Demand for EHL products is expected to continue to grow as clinicians, patients and caregivers recognize their ability to:

• Reduce treatment burden on children and caregivers using peripheral veins for prophylaxis therapy;
• Offer a more acceptable alternative to use of CVADs in younger children, with their attendant risks of infection and line clogging;
• Improve adolescent/young adult compliance with their prescribed prophylaxis regimen, potentially translating into fewer hemarthroses and reduced risk of joint damage;
• Reduce patient resistance to switching from episodic treatment to prophylaxis, reducing bleeding event rates and long-term joint damage risk; and
• Facilitate targeting of higher, more protective trough levels, with attendant reduction in breakthrough bleeding risk.

There are already indications that EHL products are enjoying broadening appeal. In contrast to results from an earlier survey of HTCs conducted in late 2014, MRB’s latest 2016 survey found that the reduced burden of administering EHL factors is now attracting significant numbers of patients who had been episodically treating spontaneous bleeding events.
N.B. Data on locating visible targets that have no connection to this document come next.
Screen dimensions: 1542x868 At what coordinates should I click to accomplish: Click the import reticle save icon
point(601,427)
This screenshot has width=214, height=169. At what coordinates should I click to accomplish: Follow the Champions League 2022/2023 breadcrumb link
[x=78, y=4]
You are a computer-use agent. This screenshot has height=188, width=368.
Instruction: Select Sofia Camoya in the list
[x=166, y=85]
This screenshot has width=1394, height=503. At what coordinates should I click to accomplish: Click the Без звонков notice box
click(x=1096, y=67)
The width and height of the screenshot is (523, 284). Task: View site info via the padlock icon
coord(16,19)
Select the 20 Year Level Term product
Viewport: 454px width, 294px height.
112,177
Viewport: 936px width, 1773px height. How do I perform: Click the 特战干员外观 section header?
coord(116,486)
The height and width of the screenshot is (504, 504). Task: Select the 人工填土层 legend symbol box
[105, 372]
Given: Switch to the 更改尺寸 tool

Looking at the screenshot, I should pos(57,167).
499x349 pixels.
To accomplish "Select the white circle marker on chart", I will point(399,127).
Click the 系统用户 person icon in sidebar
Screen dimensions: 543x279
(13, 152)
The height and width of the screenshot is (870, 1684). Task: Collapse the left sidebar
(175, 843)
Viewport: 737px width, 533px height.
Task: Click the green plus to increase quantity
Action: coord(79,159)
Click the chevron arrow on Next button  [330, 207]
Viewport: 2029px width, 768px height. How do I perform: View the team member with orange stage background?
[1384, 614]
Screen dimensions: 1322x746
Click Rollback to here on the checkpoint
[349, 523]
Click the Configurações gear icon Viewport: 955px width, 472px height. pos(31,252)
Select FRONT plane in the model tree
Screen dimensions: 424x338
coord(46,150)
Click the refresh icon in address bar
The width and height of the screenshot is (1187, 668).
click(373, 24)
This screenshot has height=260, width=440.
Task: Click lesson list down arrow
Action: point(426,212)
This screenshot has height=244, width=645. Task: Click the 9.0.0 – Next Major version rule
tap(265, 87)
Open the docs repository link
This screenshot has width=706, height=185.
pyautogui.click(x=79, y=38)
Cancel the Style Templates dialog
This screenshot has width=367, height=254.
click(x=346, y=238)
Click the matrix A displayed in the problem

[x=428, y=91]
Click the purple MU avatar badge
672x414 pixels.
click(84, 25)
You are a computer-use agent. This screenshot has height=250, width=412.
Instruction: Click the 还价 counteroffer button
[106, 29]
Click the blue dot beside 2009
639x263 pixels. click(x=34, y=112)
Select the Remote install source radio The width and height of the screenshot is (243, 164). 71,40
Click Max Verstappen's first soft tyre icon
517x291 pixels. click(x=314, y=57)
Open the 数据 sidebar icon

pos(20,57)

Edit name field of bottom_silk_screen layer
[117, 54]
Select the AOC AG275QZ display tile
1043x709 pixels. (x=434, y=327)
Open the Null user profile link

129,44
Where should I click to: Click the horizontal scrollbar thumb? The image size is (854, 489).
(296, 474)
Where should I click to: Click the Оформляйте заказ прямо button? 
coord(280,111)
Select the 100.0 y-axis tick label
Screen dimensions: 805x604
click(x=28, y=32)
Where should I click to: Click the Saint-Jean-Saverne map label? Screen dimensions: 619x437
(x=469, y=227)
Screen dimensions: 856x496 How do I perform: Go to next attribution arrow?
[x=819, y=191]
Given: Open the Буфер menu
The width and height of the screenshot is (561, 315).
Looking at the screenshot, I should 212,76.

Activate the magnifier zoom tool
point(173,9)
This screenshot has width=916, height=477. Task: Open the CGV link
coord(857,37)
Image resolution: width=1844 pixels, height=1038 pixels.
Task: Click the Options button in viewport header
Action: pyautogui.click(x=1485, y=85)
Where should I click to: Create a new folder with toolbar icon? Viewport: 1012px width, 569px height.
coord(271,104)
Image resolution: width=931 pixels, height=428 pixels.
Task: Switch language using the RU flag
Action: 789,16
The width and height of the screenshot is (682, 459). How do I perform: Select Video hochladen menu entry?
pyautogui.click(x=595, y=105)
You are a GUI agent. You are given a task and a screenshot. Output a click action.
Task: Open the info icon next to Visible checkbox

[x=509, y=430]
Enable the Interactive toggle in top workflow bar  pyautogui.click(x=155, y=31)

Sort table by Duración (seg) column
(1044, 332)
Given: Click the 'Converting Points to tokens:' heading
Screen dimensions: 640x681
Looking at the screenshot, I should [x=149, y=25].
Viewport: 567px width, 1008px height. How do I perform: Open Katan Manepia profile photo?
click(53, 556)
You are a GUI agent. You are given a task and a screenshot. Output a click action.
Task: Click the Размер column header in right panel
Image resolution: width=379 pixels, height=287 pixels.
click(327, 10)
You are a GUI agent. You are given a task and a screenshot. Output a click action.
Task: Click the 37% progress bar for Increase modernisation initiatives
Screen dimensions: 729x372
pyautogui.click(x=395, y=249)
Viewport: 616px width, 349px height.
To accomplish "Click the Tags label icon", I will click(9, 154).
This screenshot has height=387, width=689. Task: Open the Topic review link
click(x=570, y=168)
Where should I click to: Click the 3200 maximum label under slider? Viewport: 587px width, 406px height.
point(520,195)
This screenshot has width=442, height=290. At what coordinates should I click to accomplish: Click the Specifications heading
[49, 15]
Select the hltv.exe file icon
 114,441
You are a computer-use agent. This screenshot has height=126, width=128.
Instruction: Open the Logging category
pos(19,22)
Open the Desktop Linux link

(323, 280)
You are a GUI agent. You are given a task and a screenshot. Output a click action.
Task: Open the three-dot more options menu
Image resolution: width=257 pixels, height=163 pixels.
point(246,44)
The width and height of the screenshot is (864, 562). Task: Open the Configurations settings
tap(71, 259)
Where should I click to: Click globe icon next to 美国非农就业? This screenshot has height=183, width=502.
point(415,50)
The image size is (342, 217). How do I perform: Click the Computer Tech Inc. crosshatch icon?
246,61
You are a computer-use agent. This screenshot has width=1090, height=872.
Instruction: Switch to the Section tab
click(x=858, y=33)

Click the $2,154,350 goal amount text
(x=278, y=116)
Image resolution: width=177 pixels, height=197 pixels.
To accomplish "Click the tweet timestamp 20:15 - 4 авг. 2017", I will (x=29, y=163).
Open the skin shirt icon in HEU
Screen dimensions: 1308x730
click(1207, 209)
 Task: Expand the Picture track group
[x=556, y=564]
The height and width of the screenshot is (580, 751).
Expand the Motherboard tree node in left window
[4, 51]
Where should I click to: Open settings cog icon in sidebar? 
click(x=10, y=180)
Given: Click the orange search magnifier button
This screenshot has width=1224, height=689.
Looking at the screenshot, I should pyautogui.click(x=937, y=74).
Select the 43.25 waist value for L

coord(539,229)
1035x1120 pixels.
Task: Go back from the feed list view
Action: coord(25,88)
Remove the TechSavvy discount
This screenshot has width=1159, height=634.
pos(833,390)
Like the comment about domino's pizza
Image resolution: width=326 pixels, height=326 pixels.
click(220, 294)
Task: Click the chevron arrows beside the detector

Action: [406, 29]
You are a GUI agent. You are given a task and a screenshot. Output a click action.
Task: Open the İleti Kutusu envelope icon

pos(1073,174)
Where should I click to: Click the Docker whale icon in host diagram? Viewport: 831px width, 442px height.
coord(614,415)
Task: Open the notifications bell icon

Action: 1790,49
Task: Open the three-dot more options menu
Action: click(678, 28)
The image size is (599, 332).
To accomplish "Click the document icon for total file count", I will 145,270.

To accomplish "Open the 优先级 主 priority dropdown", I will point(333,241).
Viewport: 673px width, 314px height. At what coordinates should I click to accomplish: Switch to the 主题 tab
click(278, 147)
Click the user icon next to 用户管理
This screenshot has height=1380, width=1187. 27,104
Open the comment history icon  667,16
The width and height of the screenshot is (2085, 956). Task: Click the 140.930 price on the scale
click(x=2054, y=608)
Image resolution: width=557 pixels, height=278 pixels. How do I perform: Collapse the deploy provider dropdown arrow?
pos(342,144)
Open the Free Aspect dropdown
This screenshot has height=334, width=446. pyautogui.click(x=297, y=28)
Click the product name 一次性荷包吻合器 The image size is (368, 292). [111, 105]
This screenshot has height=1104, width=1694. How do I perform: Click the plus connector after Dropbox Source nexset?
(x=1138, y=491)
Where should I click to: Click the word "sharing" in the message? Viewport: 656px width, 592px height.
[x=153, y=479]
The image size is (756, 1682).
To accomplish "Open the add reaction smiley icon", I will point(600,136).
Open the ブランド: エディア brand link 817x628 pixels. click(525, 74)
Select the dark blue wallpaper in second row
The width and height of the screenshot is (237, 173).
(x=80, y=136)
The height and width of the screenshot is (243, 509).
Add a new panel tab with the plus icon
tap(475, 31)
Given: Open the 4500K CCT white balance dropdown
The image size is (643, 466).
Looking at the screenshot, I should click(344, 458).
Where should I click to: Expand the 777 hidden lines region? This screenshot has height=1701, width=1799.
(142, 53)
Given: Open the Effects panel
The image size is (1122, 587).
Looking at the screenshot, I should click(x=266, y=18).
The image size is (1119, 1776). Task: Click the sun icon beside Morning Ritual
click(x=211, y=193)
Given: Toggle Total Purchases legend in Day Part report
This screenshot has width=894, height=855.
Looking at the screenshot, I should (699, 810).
In the near future, we can expect to see publication of patient studies quantifying the benefits of extended half-life factor concentrates and providing guidance on how to best integrate them into clinical practice. But in the meantime, all indications are that this new product class represents a powerful new tool for improving the care and quality of life for persons with hemophilia.

* The frequency of infusion is highly individual, depending on variables that include age (half-life of infused factors is shorter in children than adults), severity of the factor deficiency, dosage and experience with breakthrough bleeds.